2a. CX/2001 Tesis Aislada9a. ÉpocaS.C.J.N.Constitucional
EXTRADICIÓN INTERNACIONAL. NO CONSTITUYE UNA CONTROVERSIA JUDICIAL Y ES INEXACTO QUE LOS TRIBUNALES JUDICIALES FEDERALES SEAN LA ÚNICA AUTORIDAD COMPETENTE PARA CONOCER Y RESOLVER LOS REQUERIMIENTOS RELATIVOS (ARTÍCULO 104, FRACCIÓN I, DE LA CONSTITUCIÓN FEDERAL).

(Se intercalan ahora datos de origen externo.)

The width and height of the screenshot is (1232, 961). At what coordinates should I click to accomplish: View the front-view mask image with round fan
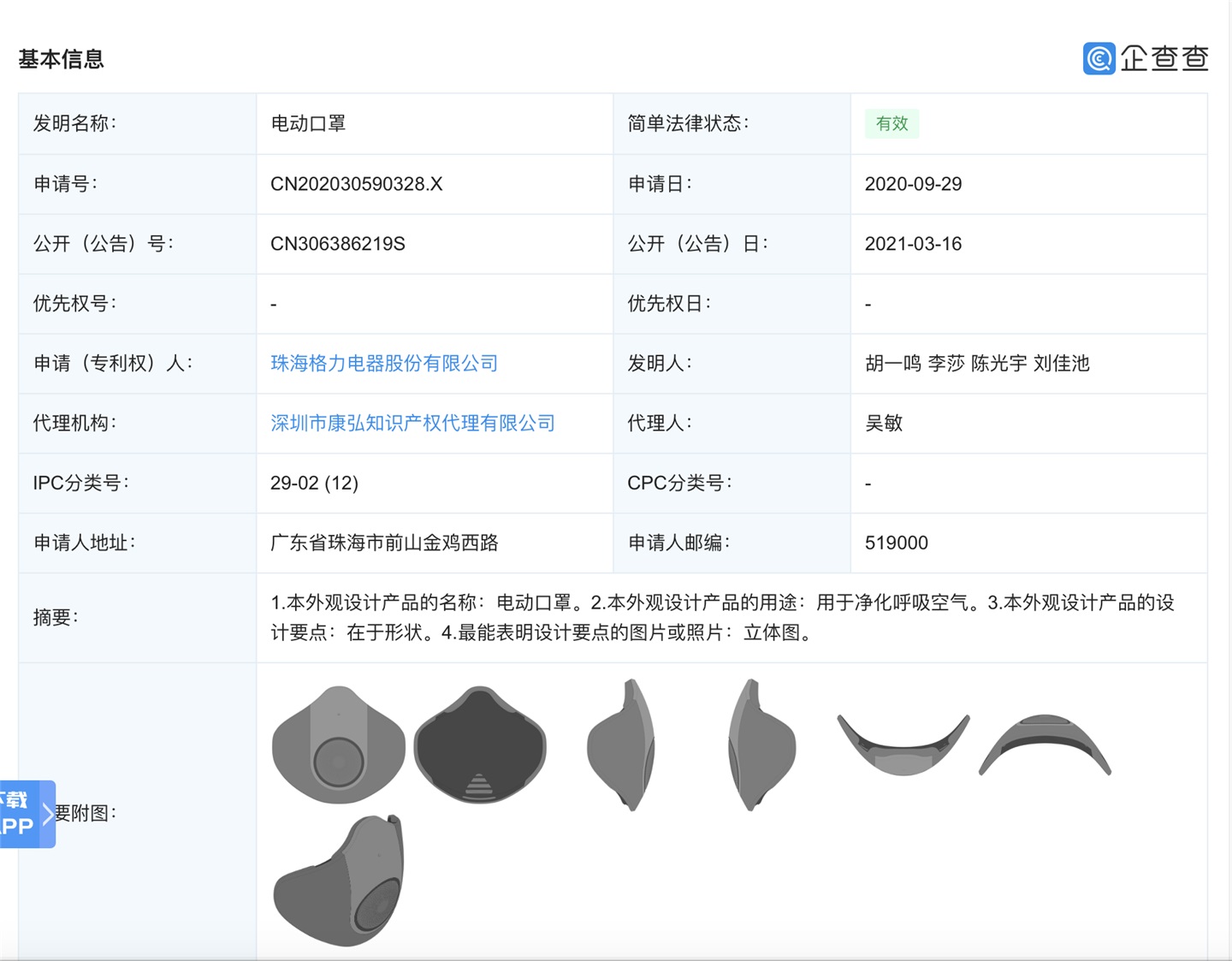coord(339,745)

[TA]; 9a. Época; 2a. Sala; S.J.F. y su Gaceta; Tomo XIV, Julio de 2001; Pág. 507
Si se toma en consideración, por un lado, que conforme a la interpretación histórica de lo dispuesto en el
párrafo tercero del artículo 119 de la Constitución Política de los Estados Unidos Mexicanos
, la participación de la autoridad judicial en los procesos de extradición, se reduce a la emisión del auto que mande cumplir la requisitoria y, por otro, que en el propio texto legal de manera expresa se establece que corresponde al Ejecutivo Federal y no a los Gobiernos de los Estados llevar a cabo todos y cada uno de los trámites correspondientes a la extradición, resulta inexacto considerar a los tribunales del Poder Judicial de la Federación como la única autoridad competente para conocer y resolver los requerimientos de extradición internacional. Ello es así, porque para que fueran competentes los tribunales de la Federación para resolver las extradiciones internacionales al amparo del artículo
104, fracción I, de la propia Carta Magna
, se necesitaría que existiera una controversia, es decir, un proceso entre partes legitimadas sometidas a la potestad jurisdiccional de nuestra nación, lo que no sucede tratándose de la extradición entre Estados soberanos, en donde uno es el Estado requirente y otro el Estado requerido, por lo que la relación que se da entre ambos no puede ser otra que de naturaleza internacional, de donde se deduce que no únicamente puede ser competencia de un tribunal nacional un asunto de naturaleza supranacional, sino que, además, el sujeto a extraditar no tiene legitimación activa, en tanto que la extradición es un acto entre Estados, por lo que de darse la negativa a una extradición por parte del Estado requerido, el perjuicio sería para el Estado requirente. Esto es, de aceptarse que la relación jurídica se da entre el Estado requirente y el súbdito reclamado, ello tampoco podría originar la competencia de un tribunal del Estado requerido, ya que por lógica jurídica y mayoría de razón, no se surte dicho atributo a su favor por la naturaleza de las partes, en especial por ser una de ellas un Estado extranjero; sin que sea posible perder de vista que la decisión sobre la extradición solicitada por un Estado extranjero es una facultad del Ejecutivo, toda vez que es un acto que atañe a las relaciones con otros Estados de la comunidad mundial que debe regularse por el principio de reciprocidad internacional, a fin de salvaguardar la aplicación y el respeto de los derechos fundamentales del hombre consagrados en la Constitución. En consecuencia, como la concesión de la extradición constituye un acto exclusivo de la soberanía nacional, cuya decisión se reserva al criterio del Ejecutivo Federal, que no necesita, constitucionalmente, la sustanciación de un juicio previo, ni que exista controversia alguna que deban conocer los tribunales de la Federación, es inexacto considerar que quien deba resolver los requerimientos de extradición internacional sea el Poder Judicial Federal, por lo que es perfectamente válido que el Ejecutivo conozca, tramite y resuelva dicha extradición, limitándose la participación de la autoridad judicial, constitucionalmente, a dictar el auto que mande cumplir la requisitoria.
Precedentes
Amparo en revisión 79/2000. Donald Phillip Havenar. 27 de abril de 2001. Cinco votos. Ponente: Guillermo I. Ortiz Mayagoitia. Secretaria: María Elena Rosas López.